The democracy of numbers

Face to face with Chiara Valerio, of the present and the future
by Fabio Marzari
trasparente960

The ‘mathematical’ literature of one of the most brilliant minds on the cultural scene, linked to Venice.

Chiara Valerio heads the Italian fiction department at Marsilio, a Venice-based publisher, as well as an author herself, translator, and radio host, among other ventures. Valerio is a mathematics PhD and likes to explain how “mathematics trained me towards revolution, because they taught me to distrust absolute truths and unquestionable authorities. Democracy and maths, in a way, are similar: like all creative processes, they won’t tolerate to never change.”

A word on the current state of affairs in the public intellectual debate
I believe it all begins and ends with having or not having, cultivating or not cultivating, any curiosity towards what the other has to say. Which is to say, with admitting or not admitting that the other exists in a way that we cannot fully reduce to the idea we ourselves have of them. This applies to the very nature of the human being, certainly, though also to culture, which is more solid than any moral, for better or worse.

Your latest novel, Così per sempre, is a story set in Rome and Venice that sees Count Dracula leave Transylvania in the late 1800s to settle in the west. How did this story originate?
It’s a long story, from back when I was in college. I set on the title early on: Così per sempre (lit. ‘this way forever’).
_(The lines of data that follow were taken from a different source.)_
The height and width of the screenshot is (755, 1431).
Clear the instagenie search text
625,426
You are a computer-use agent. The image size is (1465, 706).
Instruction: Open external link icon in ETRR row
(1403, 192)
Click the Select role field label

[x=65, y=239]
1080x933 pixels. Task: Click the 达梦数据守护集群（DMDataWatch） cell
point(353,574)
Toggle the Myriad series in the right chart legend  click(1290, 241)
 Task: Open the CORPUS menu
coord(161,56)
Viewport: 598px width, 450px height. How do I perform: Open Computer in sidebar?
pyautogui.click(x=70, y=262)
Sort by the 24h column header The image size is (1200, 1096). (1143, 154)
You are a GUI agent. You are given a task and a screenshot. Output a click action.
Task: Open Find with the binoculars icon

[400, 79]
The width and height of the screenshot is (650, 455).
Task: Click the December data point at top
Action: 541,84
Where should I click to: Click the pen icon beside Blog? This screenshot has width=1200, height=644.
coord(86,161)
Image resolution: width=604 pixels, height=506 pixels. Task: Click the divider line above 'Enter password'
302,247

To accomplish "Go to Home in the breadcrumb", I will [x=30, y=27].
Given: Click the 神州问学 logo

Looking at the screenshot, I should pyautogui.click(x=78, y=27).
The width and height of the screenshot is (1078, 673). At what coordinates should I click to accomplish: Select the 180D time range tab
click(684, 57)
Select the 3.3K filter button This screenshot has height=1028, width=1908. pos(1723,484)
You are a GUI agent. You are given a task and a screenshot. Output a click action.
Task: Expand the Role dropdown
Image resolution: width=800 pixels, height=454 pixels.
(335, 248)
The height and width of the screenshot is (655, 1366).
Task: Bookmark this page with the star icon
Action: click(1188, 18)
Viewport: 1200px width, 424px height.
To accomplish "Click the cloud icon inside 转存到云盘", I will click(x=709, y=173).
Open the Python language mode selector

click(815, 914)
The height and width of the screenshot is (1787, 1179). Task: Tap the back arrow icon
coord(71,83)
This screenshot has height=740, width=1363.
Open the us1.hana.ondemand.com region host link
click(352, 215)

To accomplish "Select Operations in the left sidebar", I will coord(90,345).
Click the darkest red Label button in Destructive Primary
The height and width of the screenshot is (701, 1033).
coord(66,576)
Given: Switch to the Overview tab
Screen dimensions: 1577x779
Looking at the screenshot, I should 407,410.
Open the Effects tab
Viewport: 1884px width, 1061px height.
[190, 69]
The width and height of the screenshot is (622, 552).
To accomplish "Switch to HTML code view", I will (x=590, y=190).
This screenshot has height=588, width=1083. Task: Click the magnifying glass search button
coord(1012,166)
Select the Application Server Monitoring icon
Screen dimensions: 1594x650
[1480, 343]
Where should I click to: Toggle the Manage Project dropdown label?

I wanted to write a love story as well as a story of twentieth-century science, which has been extraordinary. I wanted my vampire to say that there is no such thing as ‘pure blood’, and that purity of blood engenders, and has always engendered, horrible things. It is much better to side with the monster and the mixed than to design purity, and of that purity, to die and make others die. Venice, in its architecture and in the people that live and have lived in it, are a praise of syncretism and amalgamation. I had this story in my mind for a long time, all I needed to do was come to Venice, and grow a bit older

On Reading
Read all the classics you can think of, and all debutants you can get your hands on. Read what scientists write, because they are used to deal with catastrophes both inside and outside themselves – much like others – and to measure them. Peruse what artists do, because not everything can be put down in words. There are some things that we can only understand through staging and art.

The role of mathematics
There’s no difference between grammars. I have been asked about maths all my life and given serious thought about it. I once had a professor tell me mathematics aren’t a language, because there is no intention to say anything behind it. I understand what he meant, but I don’t agree with him.

Venice
I live Venice as Venetians do. I walk a lot, I stop to talk a lot, and I have the occasional glass of wine. I start my day with a walk, all the way down to Punta della Dogana, then walk on to my office, and I walk more after that. The Gospel speaks of walking on water, in Venice, we do other things, too. I believe this city is a great place to live in, and I readily fell in love with it. Its future is in the cultural industry: exhibitions, publishing, bookshops. Its memories, which is to say its imagination, is all about trade, transit, mediation, amalgamation – all things that are related with the cultural industry.

Paolo Cognetti, Elena Ferrante… cinema as a novelist’s next big thing
I wrote for Nanni Moretti and Gianni Amelio, and worked with other film productions. Lucky Red recently bought adaptation rights for Così per sempre. I would love to be a Billy Wilder. Yet, I think books have something unique about them, which is something deeper than identification, and is probably the possible misunderstanding of identification.

What would Chiara Valerio take with her on a desert island?
Mozart’s Requiem in Sergiu Celibidache’s version, a copy of Wu Cheng’en’s Journey to the West, and Fantozzi movies. Ask me tomorrow, you’ll probably get a different answer.